Tasks for this exercise:
**1.** In the piece titled "Shaken," rewrite the paragraph beginning "Then, the dream job came to an end" as a short bulleted list that keeps its main facts.
**2.** List every span of time the piece titled "Shaken" states, such as how long something lasted or how long ago it happened.
**3.** Continue the piece titled "Shaken" from where it stops.

Extracted text:
>>

Shaken

Four years ago today, I was laid off from a job I’d held for eleven years, give or take a few weeks. Long before Zoom meetings became popular and working from home became a curse/blessing to countless families, I worked from home. Back then, few of us had the luxury of logging onto our computers while wearing pajamas and starting our day’s tasks.

Anyway, those were the good old days, the ones in which I could keep up with my laundry and start a dinner every night while at “work.”

Then, the dream job came to an end and I scrambled to find another job. I settled on becoming a police dispatcher and after a five month process, secured the job. It was very exciting to go to work out of my house after working from home most of my adult life. Three months later, it was less exciting to be told that while they all liked me, they thought I would be better suited to working in Police Records. (Yes, it hurt my feelings and it was humiliating.)

Listen. Working in Police Records sounds less fancy and true, it pays a lot less, but as it turns out, I really liked the job. I dare say I excelled in working in Police Records, as a matter of fact. I found it terribly interesting (reading crime reports, for instance) and occasionally boring (processing traffic citations). Working with actual other human beings in an office environment was a nice change, too.

And since I never became a trained dispatcher, I never had to work overnights, so there’s that.

But I only worked at the police department for a little more than two years because life has a way of shaking up even the most carefully planned life.

<<

Data provided:
>>

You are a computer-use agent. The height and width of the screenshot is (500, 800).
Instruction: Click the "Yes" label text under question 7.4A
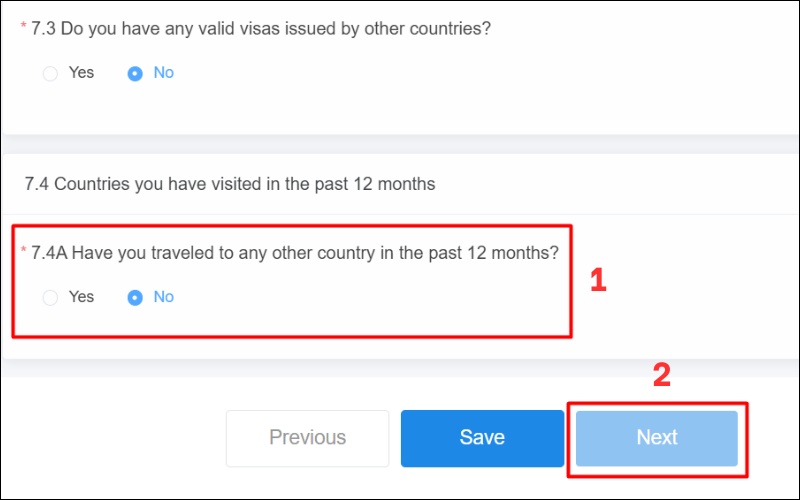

<<

Outputs for the tasks:
**1.**
- The long-held job ended, and the narrator hurried to find new work.
- The narrator chose to become a police dispatcher and got the job after a five-month process.
- Going to work outside the house was exciting after a career spent mostly working from home.
- Three months later, the narrator was told that everyone liked them, but they would be better suited to Police Records.
- Being moved felt hurtful and humiliating.

**2.**
- Four years ago today
- Eleven years
- A few weeks
- A five month process
- Three months later
- A little more than two years

**3.**
I thought of a snow globe when I pictured what happened to our lives but really, a snow globe is the wrong illustration because in the snow globe, the people stay cemented in place while the snow swirls around them. We did stay in place while the storm swirled around us but eventually, the cement failed us and we shook loose and floated and generally looked at each other in surprise while we waited to land.

Four years. In those four years, I lost a job, started a new job (I’d hope it would be a career), then my husband lost a job and started a new job, so he moved to Minnesota almost a year before I did (along with two of our kids–that’s right, we also emptied half our nest) . . . my dog died, my mom moved out of our home to a new place in Oregon, so I helped her pack and move and unpack, we sold a house, bought a house, moved (I personally packed every box and unpacked every box) . . . and then, when I finally got here, I dropped a ten pound weight on my foot. We waited twenty-six days for the moving truck to get here and then, I got a new job and started working the week after our stuff got here. I am currently working 65 hours a week during the holiday season.

[Oh, also, there was a world-wide pandemic that affected everyone everywhere, but did not cause me to miss a single day of work because I was an “essential” employee. So, no lounging around at home while collecting sweet, sweet unemployment checks with added federal benefits.]

I’m just saying, a lot can happen in four years.

Looking back causes me to shake my head in disbelief. If you told 2017 Mel that her life would be shaken (not stirred) in such a vicious manner, she would have 1) denied the possibility; 2) worried and; 3) cried. Maybe she would have run. Who knows?

But I had no idea at the time, so I just took it one day after the next.

I’m grateful that I can’t see four years into the future because all I want now is for things to just simmer down and stay the same for awhile. (Forever? Let’s not tempt fate.)

Happy Four Year Job Loss Anniversary to me!